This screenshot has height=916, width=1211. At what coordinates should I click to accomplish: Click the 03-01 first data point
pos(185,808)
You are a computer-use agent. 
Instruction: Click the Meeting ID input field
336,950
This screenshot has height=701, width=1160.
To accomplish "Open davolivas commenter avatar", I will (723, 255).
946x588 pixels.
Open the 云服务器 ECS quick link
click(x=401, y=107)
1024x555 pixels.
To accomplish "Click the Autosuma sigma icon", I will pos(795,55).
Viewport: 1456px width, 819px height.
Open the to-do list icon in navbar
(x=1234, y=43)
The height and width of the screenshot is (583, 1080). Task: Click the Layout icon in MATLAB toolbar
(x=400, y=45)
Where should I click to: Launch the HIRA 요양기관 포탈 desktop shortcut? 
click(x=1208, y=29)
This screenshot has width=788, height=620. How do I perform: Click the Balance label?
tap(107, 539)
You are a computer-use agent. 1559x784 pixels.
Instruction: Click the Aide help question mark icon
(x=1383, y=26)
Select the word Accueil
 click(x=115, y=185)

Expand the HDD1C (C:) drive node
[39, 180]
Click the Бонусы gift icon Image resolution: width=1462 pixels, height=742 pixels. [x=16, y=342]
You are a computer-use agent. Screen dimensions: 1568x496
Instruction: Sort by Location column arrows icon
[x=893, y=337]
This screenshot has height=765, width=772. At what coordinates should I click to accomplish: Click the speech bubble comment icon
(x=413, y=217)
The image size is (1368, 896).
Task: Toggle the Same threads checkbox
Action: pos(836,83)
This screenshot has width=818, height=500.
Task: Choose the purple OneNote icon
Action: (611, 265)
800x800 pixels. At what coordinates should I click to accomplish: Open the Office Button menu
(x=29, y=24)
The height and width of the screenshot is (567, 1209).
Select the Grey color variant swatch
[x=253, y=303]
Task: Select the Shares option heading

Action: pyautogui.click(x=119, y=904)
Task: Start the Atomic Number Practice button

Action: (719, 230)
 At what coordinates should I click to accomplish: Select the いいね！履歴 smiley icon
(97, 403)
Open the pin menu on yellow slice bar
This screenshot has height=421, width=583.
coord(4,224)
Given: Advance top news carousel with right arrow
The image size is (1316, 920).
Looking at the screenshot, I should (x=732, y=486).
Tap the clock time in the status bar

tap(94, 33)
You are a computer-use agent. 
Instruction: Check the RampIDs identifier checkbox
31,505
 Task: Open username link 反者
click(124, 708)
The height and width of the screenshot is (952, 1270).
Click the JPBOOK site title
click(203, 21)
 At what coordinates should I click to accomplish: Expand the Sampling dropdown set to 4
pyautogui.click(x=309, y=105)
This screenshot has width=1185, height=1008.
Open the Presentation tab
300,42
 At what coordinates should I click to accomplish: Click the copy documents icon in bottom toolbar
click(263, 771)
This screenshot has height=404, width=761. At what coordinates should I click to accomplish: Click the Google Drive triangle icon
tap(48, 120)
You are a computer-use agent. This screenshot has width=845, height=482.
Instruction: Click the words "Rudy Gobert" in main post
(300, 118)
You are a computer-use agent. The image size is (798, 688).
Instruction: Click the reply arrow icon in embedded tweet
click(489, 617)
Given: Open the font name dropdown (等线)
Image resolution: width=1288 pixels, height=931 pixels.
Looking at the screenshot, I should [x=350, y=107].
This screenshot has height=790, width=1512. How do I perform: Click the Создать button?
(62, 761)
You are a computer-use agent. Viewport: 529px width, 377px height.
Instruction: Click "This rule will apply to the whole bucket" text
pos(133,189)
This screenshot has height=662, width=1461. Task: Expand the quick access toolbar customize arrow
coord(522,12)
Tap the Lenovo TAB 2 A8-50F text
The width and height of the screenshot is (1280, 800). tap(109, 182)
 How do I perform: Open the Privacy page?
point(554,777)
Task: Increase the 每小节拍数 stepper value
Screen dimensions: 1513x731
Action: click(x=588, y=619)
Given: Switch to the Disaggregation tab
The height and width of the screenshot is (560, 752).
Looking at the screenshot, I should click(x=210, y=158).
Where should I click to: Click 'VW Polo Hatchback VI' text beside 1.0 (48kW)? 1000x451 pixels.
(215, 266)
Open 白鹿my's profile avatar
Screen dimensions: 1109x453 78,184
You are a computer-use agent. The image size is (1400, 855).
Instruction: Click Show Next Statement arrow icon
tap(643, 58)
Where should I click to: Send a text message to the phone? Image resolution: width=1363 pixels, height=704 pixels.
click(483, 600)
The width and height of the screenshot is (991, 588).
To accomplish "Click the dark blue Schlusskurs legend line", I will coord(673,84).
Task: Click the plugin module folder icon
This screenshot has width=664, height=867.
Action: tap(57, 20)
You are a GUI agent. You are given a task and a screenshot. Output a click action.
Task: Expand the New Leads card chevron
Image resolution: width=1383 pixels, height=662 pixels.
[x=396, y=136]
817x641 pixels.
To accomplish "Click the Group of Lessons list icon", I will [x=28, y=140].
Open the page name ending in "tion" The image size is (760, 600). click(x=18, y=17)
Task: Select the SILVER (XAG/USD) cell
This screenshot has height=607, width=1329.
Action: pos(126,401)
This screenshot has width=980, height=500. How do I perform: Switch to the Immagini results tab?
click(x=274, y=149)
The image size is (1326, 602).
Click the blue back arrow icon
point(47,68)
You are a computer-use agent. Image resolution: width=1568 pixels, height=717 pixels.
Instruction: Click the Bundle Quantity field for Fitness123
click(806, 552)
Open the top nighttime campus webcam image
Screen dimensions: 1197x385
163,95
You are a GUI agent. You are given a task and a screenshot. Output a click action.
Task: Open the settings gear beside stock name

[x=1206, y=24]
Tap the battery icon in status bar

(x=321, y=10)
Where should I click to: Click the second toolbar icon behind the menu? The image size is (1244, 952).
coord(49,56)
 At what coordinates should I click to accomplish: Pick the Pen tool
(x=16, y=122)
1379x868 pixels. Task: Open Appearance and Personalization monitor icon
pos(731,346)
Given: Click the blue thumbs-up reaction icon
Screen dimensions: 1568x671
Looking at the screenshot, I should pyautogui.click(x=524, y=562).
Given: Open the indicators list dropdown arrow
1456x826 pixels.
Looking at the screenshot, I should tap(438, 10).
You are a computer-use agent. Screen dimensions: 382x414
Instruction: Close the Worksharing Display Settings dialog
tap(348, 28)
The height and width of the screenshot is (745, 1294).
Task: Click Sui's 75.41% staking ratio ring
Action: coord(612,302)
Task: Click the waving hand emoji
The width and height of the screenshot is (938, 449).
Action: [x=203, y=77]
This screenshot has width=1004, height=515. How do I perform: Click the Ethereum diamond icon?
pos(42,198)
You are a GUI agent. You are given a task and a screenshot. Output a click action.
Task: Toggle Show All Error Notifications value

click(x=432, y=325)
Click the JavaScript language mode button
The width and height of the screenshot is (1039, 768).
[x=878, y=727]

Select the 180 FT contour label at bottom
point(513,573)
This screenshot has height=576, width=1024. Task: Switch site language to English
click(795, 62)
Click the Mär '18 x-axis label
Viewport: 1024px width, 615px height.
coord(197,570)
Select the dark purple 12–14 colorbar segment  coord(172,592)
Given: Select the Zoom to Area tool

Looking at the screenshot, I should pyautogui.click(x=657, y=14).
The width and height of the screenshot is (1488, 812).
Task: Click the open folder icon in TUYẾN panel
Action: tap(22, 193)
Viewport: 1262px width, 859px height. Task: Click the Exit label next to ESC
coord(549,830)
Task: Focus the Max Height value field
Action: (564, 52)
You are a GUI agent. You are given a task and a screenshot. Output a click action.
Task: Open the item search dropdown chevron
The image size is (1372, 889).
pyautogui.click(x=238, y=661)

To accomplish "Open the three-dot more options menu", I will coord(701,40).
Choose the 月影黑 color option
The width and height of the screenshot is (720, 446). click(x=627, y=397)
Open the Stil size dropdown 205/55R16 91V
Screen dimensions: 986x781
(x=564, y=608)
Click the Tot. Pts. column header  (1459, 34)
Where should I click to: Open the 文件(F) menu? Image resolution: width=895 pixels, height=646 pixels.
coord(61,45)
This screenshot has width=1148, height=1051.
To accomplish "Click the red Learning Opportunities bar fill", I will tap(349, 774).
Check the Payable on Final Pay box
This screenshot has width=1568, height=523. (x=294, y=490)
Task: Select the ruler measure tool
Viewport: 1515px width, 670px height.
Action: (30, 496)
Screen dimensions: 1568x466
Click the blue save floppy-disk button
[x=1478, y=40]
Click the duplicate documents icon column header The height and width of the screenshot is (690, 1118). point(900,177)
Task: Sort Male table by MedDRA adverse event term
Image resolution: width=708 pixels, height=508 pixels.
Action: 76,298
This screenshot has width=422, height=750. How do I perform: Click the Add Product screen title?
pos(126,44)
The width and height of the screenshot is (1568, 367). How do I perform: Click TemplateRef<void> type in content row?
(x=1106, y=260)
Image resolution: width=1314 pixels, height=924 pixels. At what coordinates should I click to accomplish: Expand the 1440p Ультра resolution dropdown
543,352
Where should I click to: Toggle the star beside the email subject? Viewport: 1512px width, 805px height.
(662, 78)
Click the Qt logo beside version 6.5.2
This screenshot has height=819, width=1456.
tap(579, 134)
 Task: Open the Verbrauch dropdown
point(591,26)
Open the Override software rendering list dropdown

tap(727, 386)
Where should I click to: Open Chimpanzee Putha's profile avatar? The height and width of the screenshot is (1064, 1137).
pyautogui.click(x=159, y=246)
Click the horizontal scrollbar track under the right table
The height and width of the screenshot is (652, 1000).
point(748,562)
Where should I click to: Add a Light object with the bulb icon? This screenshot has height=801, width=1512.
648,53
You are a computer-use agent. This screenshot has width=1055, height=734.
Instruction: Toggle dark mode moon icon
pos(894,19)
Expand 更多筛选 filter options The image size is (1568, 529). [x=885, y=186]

--------------------------------

Which lines above include the word "chevron"? Return each one.

Task: Expand the New Leads card chevron
Task: Open the item search dropdown chevron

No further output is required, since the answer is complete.